SHARE

Catatan KPAI Tahun 2022, Pengeroyokan ABG dan Tawuran Pelajar Marak Terjadi Meski Masa Pandemi

Rekomendasi

(1) KPAI mendorong para orangtua melakukan pengawasan dan pengasuhan positif kepada anak-anaknya sehingga anak-anak tidak terlibat dalam tawuran pelajar. Apalagi mengingat tawuran kerap kali terjadi pada malam, bahkan dini hari, diantaranya pukul 03.00 wib, dimana seharusnya anak-anak berada di rumah bersama keluarganya. Kesalahan anak tidak berdiri sendiri, ada faktor lingkungannya, baik di rumah (keluarga) maupun di pergaulannya (sosial) sangat berpengaruh terhadap perilaku anak;

(2) KPAI dorong orangtua pantau media social anaknya secara berkala sebagai bentuk pencegahan. Pengeroyokan maupun tawuran, kerap kali diawali dengan saling bully di media sosial sehingga dapat menjadi pemicu. Seharusnya orangtua maupun orang dewasa lain di sekitar anak, harus ikut berteman dan memantau secara berkala aktivitas media social putra putrinya sehingga ortu dapat dapat mencegah atau mengantisipasi potensi terjadinya kekerasan fisik atau pengeroyokan. Tawuran juga kerap diawali dengan janjian di media social;

(3) KPAI mendorong satuan Pendidikan, baik sekolah di bawah kewenangan KemendikbudRistek maupun Madrasah dan pondok pesantren di bawah kewenangan Kementerian Agama untuk membangun system pencegahan di lingkungan sekolah, seperti menyediakan system pengaduan kekerasan yang melindungi korban dan saksi, termasuk pembentukan satgas anti kekerasan sebagaimana diamanatkan dalam Permendikbud No. 82 Tahun 2015 tentang pencegahan dan penanggulangan kekerasan di satuan Pendidikan. KPAI juga mendorong Kementerian Agama RI memiliki peraturan Menteri yang sama untuk lingkungan madrasah dan pesantren.

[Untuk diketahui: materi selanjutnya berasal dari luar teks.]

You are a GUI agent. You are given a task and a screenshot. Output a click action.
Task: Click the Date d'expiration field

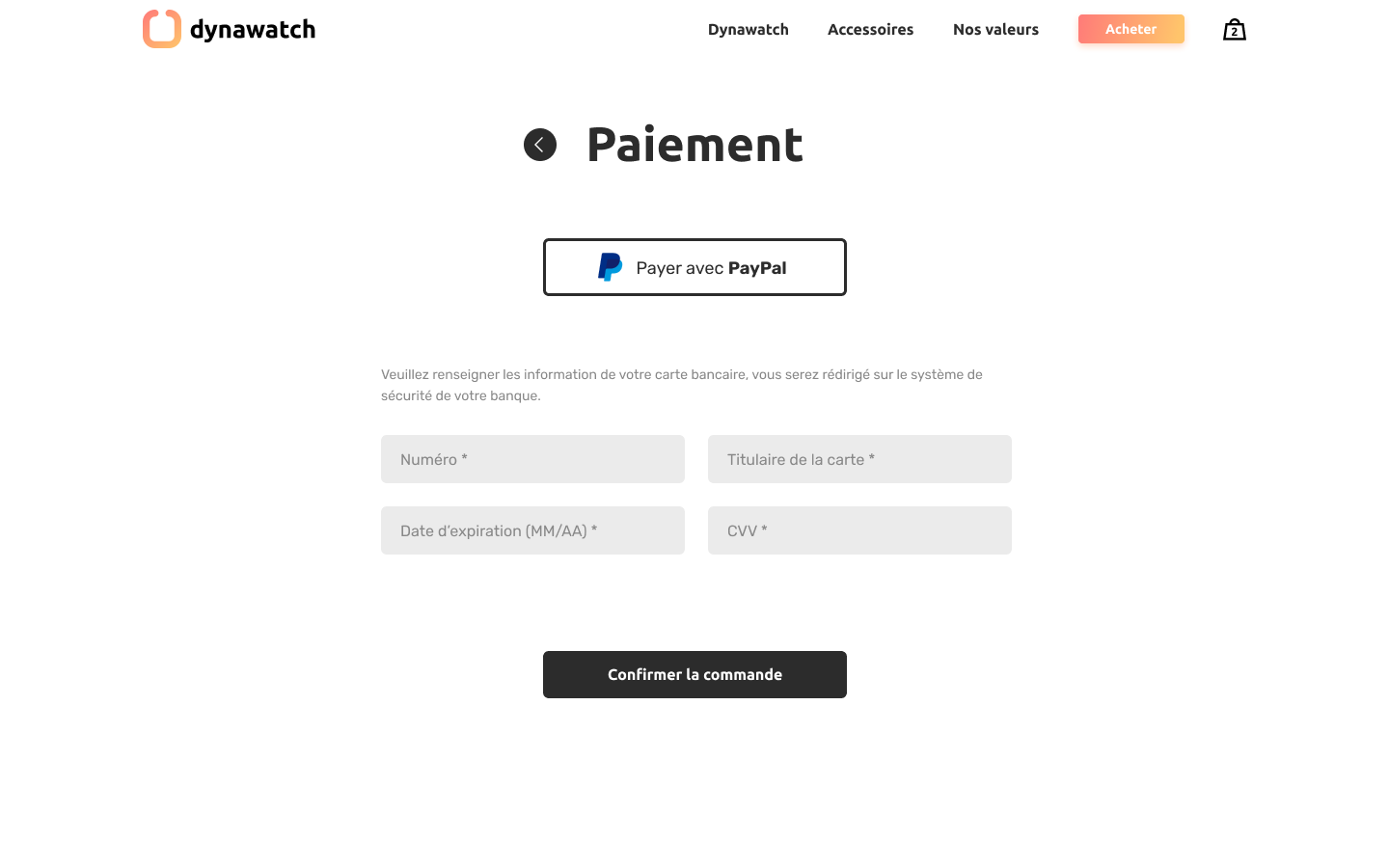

(4) KPAI mendorong revisi Permendikbud No. 82/2015 terkait penanganan kekerasan dengan mendasarkan kepentingan terbaik bagi anak. Karena selama ini, peserta didik yang terlibat kekerasan, selalu diberikan sanksi di keluarkan dari sekolah atau tidak dinaikan/diluluskan. Dampak mengeluarkan siswa yang melakukan kekerasan bisa membuat peserta didik tersebut berhenti sekolah atau DO, bisa karena factor tidak ada biaya tapi bisa juga karena factor ditolak sekolah lain. Kalaupun diterima di sekolah lain, anak pelaku kekerasan belum tentu memiliki efek jera, bahkan kerap kali malah memindahkan kekerasannya di tempat lain. Pihak sekolah kerap kali tidak melihat akar masalah mengapa seorang anak melakukan kekerasan, disini peran guru Bimbingan Konseling (BK) dan walikelas menjadi sangat penting. 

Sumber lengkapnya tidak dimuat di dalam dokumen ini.